Most record collectors would stop there. Not Hollander. Curious about these works and the current state of library music, Hollander found himself on a plane heading to Europe.
“I went to Europe and just sort of showed up at the offices EMI in Britain and Hamburg, Sonoton in Munich and some other places in the UK. I wanted to see the master tapes on the shelf, take pictures, and establish to what extent are they concerned with their archival assets and have the tapes been digitized? Were the tapes falling apart?
“What I found for the most part was not an effort to digitize this stuff. They were just collecting the performance. I would like to think that by virtue of my efforts and other people’s efforts at synchronizing and preserving and raising awareness of library music, the major labels began to seriously digitize.”
While there, the biggest challenge he faced was that label executives did not take him seriously. They thought he was an obsessive collector.
“There were two kinds of people on the hunt for library music and one were record collectors. They initially thought I was a superfan just out of my mind. I remember standing with Peter Cox at EMI 20 years ago, holding the master tapes to the Alan Tew ‘Drama Suite Part 1 and Part 2.’ I said do you understand I am holding the master tapes to one of the greatest pieces of British cop funk ever created? And they looked at me and said British cop funk? Are you insane? That was not a genre that they were familiar with. But in fact it is a genre! I stand by the fact those albums are the British crown jewels.
“After doing the music for Black Dynamite, they got it. They realized you can score entire movies and prove the viability of the music. I think that is now over and now everyone is getting in tune with the lasting legacy of this music.”

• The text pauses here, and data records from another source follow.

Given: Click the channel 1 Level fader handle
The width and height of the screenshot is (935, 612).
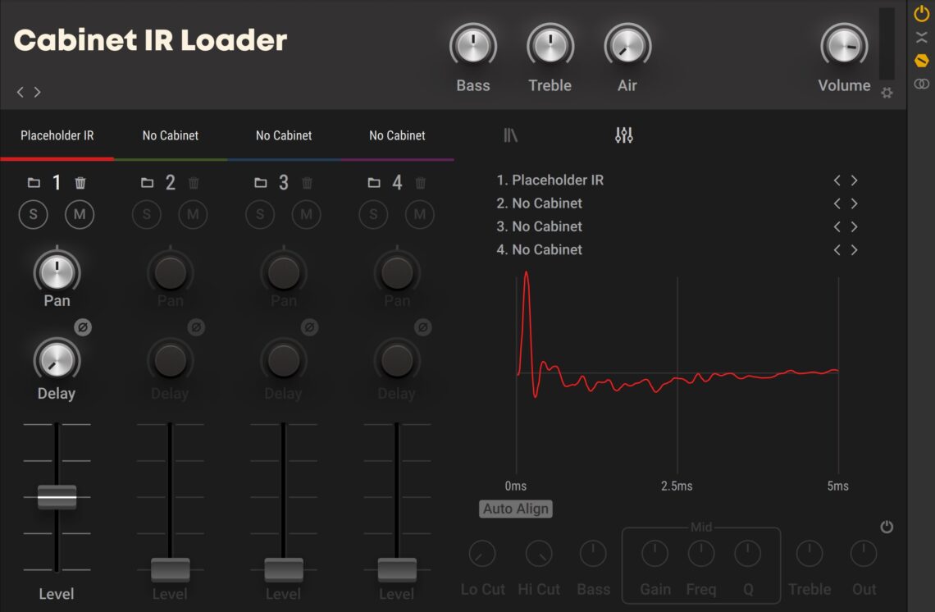Looking at the screenshot, I should pyautogui.click(x=57, y=496).
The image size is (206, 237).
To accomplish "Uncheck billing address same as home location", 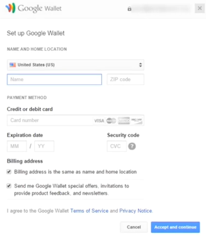I will click(9, 172).
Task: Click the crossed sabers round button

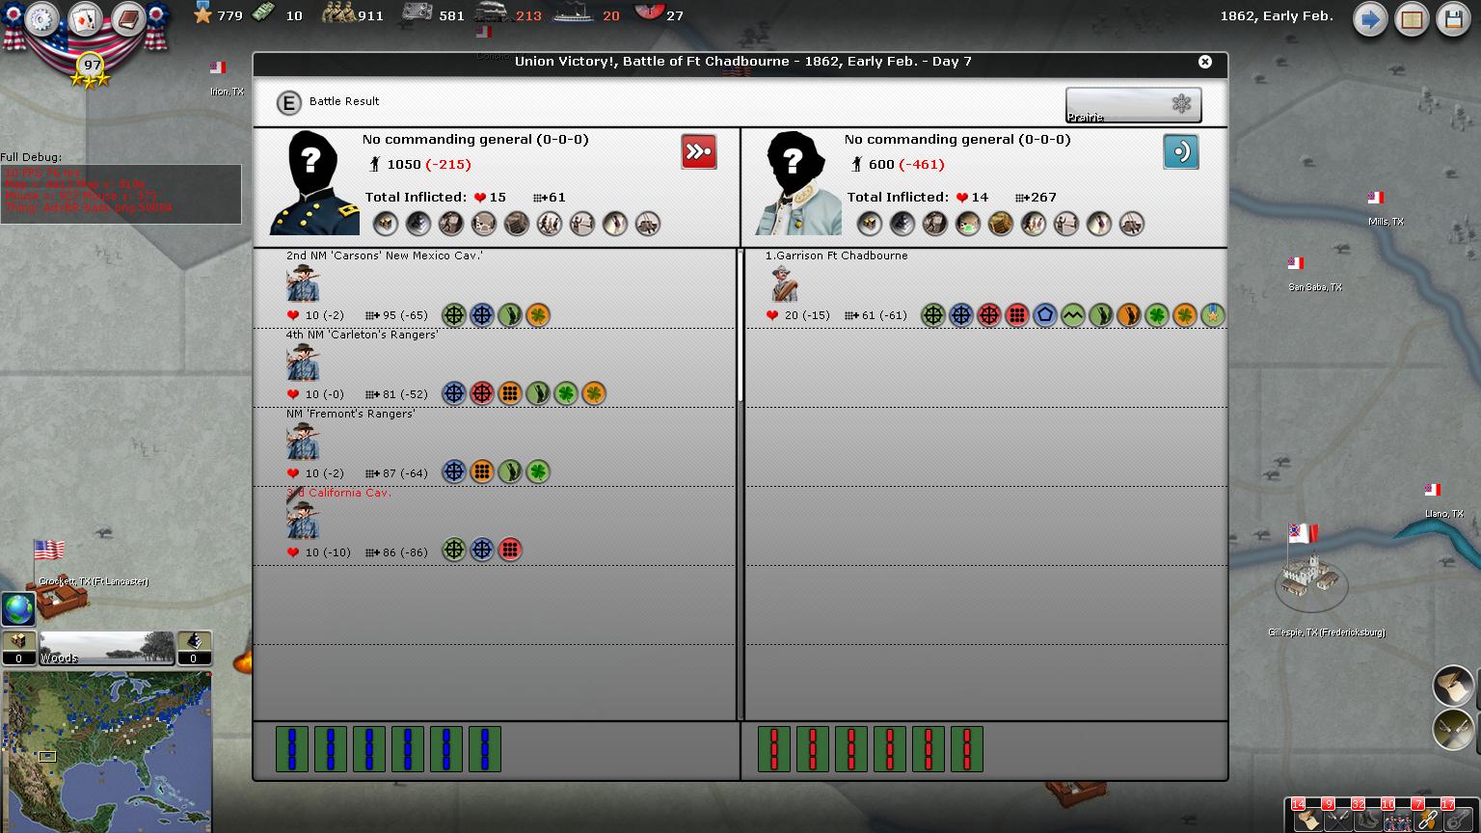Action: [1453, 728]
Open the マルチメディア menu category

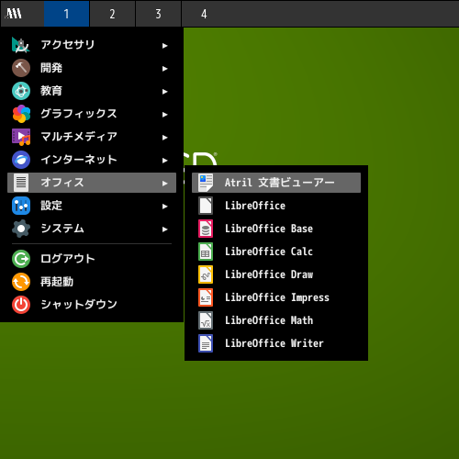pos(92,137)
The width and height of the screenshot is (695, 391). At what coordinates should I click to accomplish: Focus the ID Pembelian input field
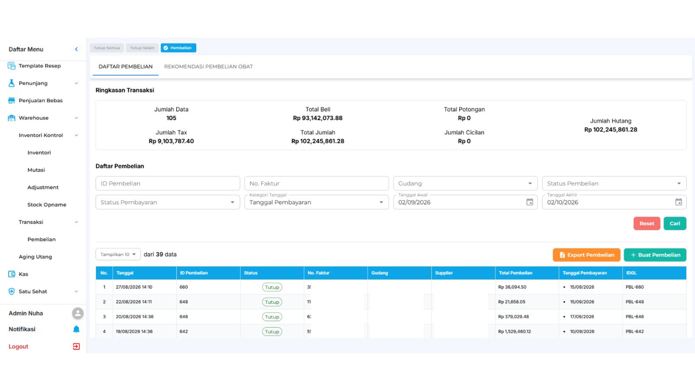(168, 183)
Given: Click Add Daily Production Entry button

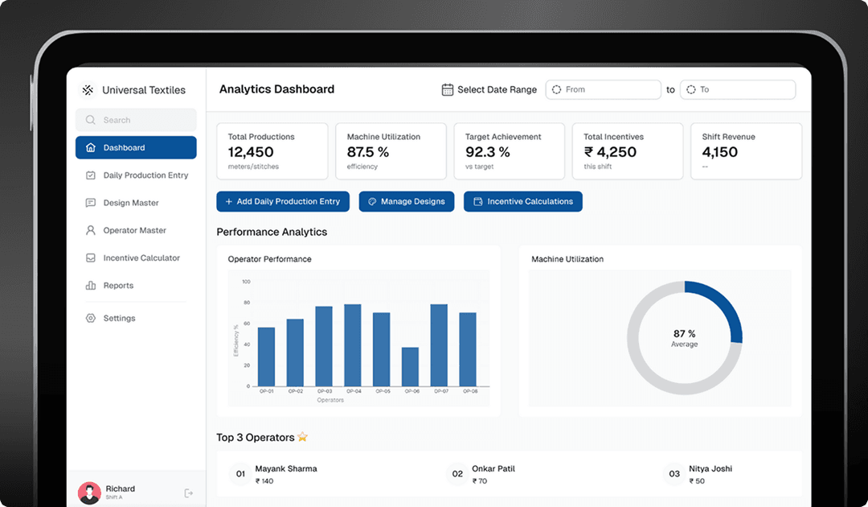Looking at the screenshot, I should point(283,201).
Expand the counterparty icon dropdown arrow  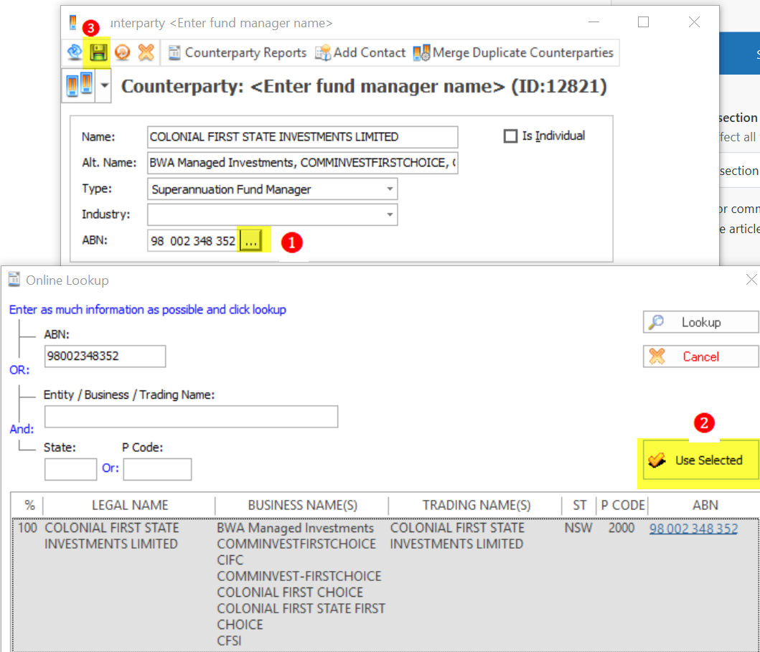click(x=105, y=87)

Black Dynamite (Official Movie Trailer)
When Hollander went back to Europe to work on the book, labels were in varying states of music preservation. Although bigger labels have greater resources, there are corporate hurdles to jump through. According to Hollander, much of the music has been absorbed by BMG, Universal or EMI. Therefore, the transference becomes its own problem and major corporate companies do not know what the music really is.
“I am in talks with Universal France about helping them. It will take a proposal and a group of people like a board and they have to approve funding. A lot of it has to do with the corporate side of preservation.”

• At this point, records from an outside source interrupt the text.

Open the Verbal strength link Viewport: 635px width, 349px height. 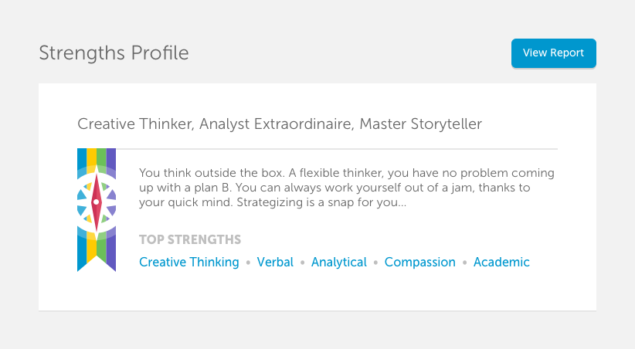pyautogui.click(x=275, y=262)
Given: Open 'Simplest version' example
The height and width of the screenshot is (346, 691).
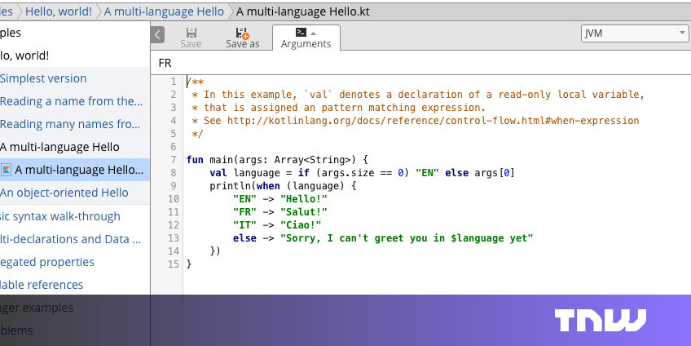Looking at the screenshot, I should (x=43, y=78).
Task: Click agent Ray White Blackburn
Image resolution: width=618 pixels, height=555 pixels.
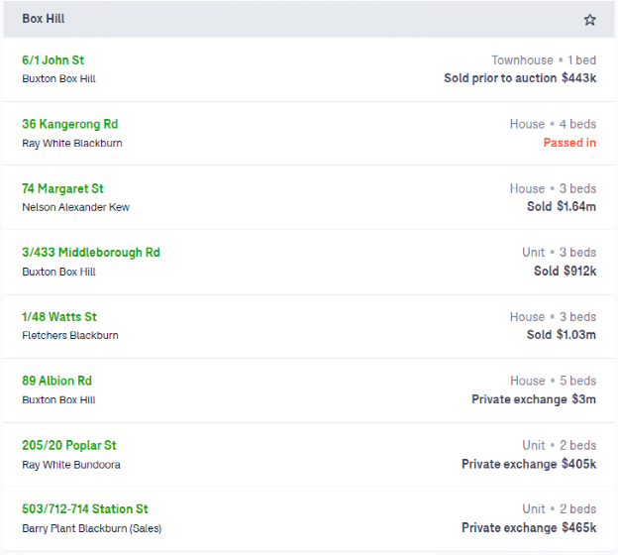Action: (x=72, y=143)
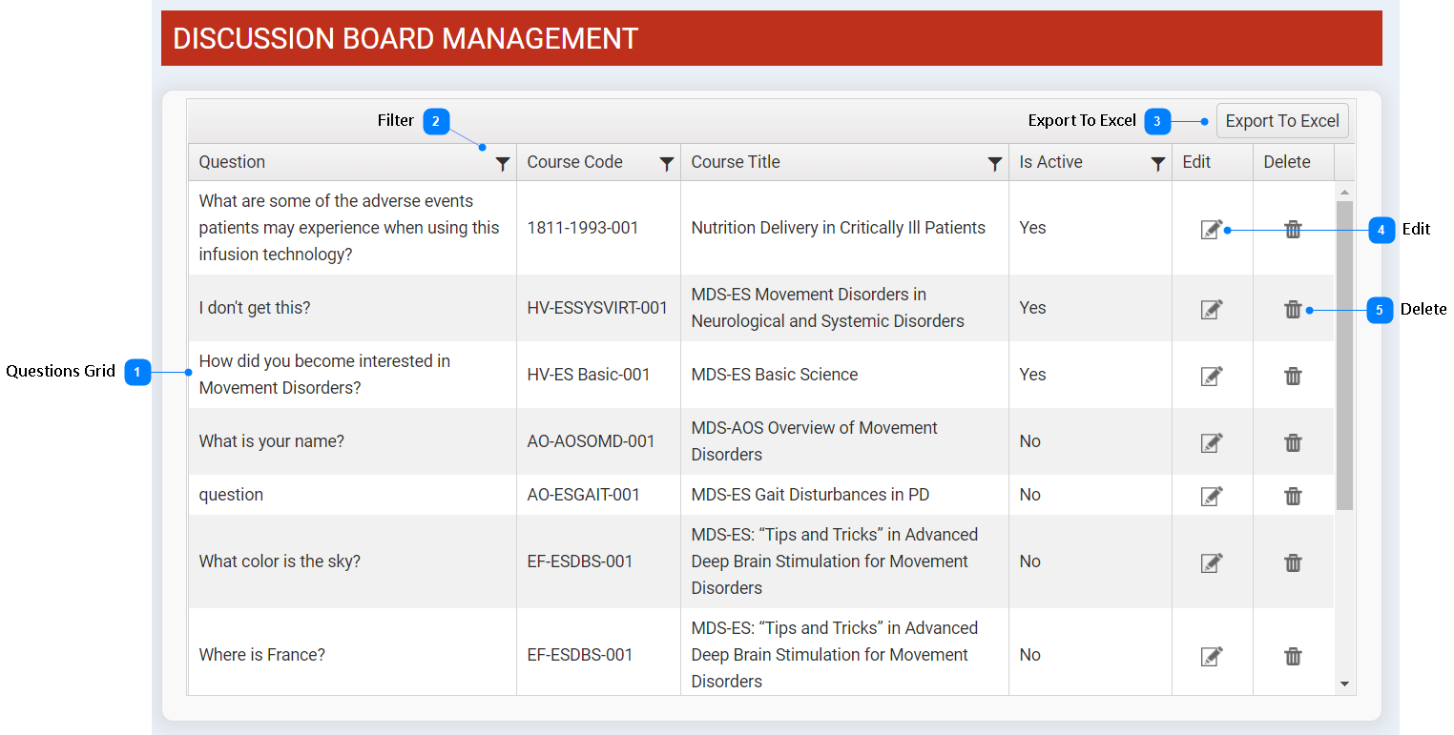
Task: Click the vertical scrollbar thumb in the grid
Action: click(x=1344, y=353)
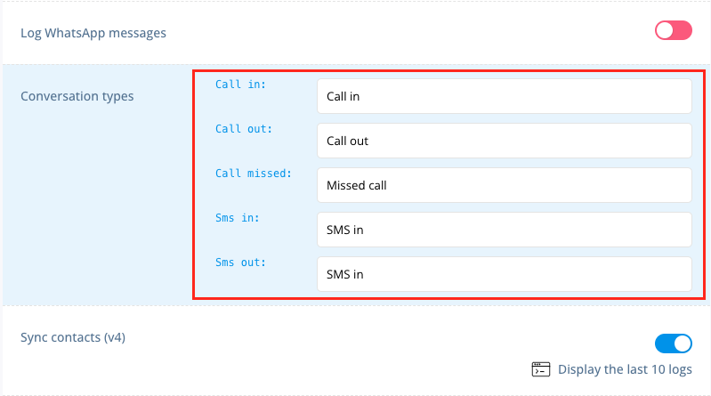
Task: Open the terminal logs icon
Action: click(x=540, y=369)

For a composer-based library like Sonoton, they had control of all their masters and have thoroughly digitized the library themselves. “The smaller companies tend to use best practices implemented across the board. But with the larger companies, you never know. What it takes is visionary people in the corporate office, which can be a tall order.”
However, there are cases where libraries have been damaged or lost. In the book, Hollander talks about french label Southern / Peer, and how he missed rescuing the masters from the dumpster by about a week. Collections in labels sometimes are lost as owners change hands or the quality of tape is damaged beyond repair. There is a way to bake the tapes at a low temperature in order to keep the metal on the tape thus restoring them, but even that poses a risk. Luckily with current technology, Hollander says if you can find the LP, you can get a pretty good scan off it and many LPs are in very good condition because they simply were not played that much.

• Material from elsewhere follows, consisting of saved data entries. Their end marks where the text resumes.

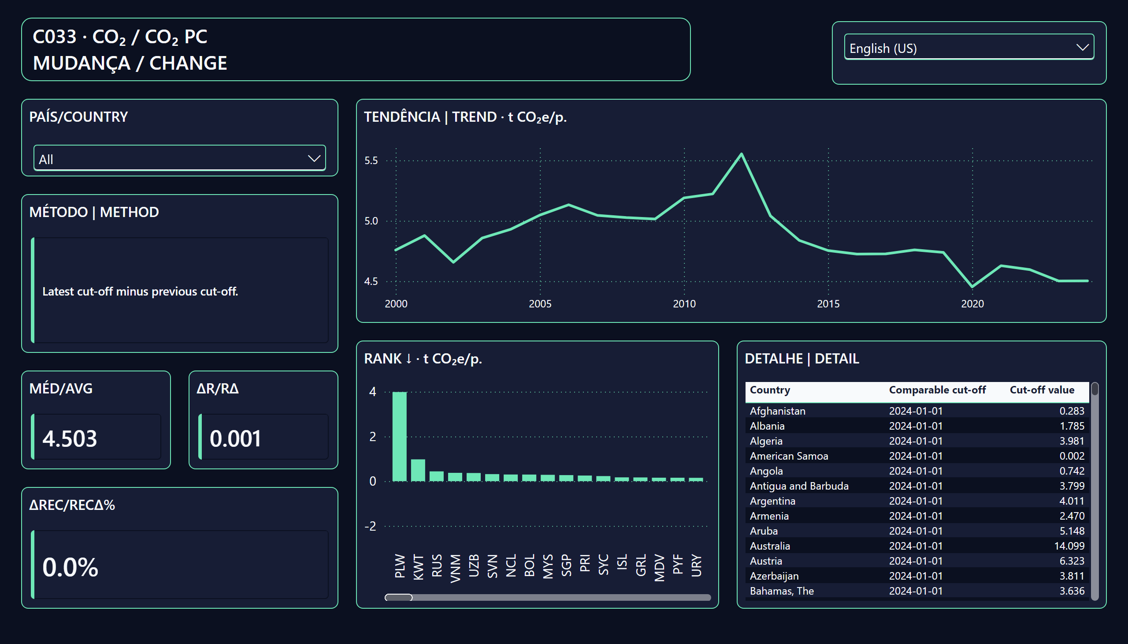Click the method text about latest cut-off

pos(140,291)
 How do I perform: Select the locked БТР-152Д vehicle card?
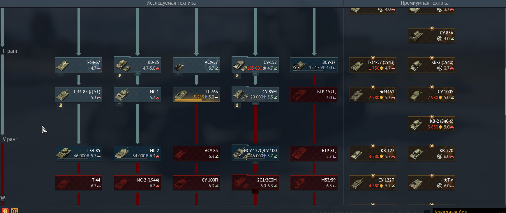[x=314, y=94]
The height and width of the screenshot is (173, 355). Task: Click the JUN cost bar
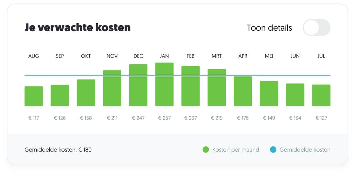[295, 95]
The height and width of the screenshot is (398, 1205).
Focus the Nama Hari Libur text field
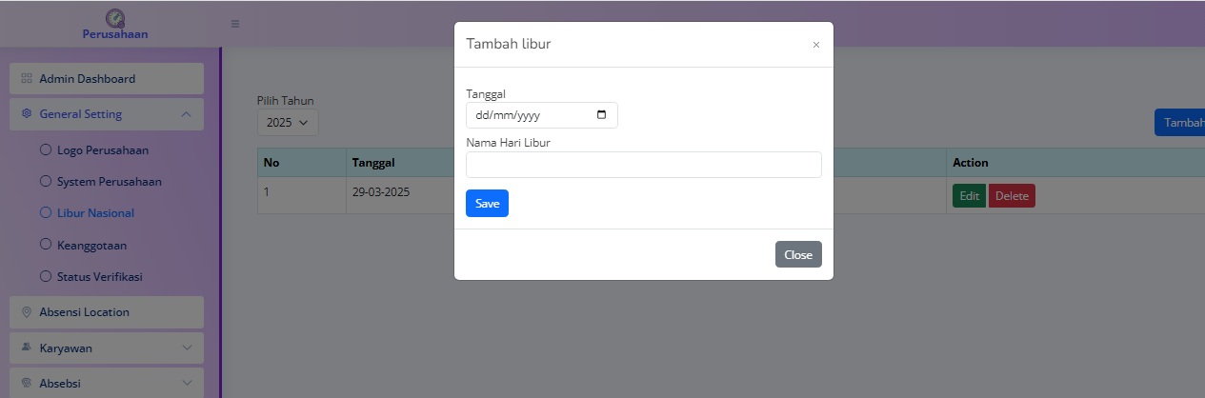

Albums and libraries often can be obscure and its historical lineage difficult to trace. One genre not extensively covered in the book is the Italian market, especially Giallo films.
“The thing about Italian library music, and I’m sorry I wasn’t able to cover more Italian library music in the book, what makes it difficult is the way they were structured. These labels were different than labels in other countries. It really was scores through mom and pop companies that would become music publishers. They create a library and because of it there has not been the same conglomeration like the British libraries, which is now controlled by just a few companies. That remains the situation with Italian library music to this day.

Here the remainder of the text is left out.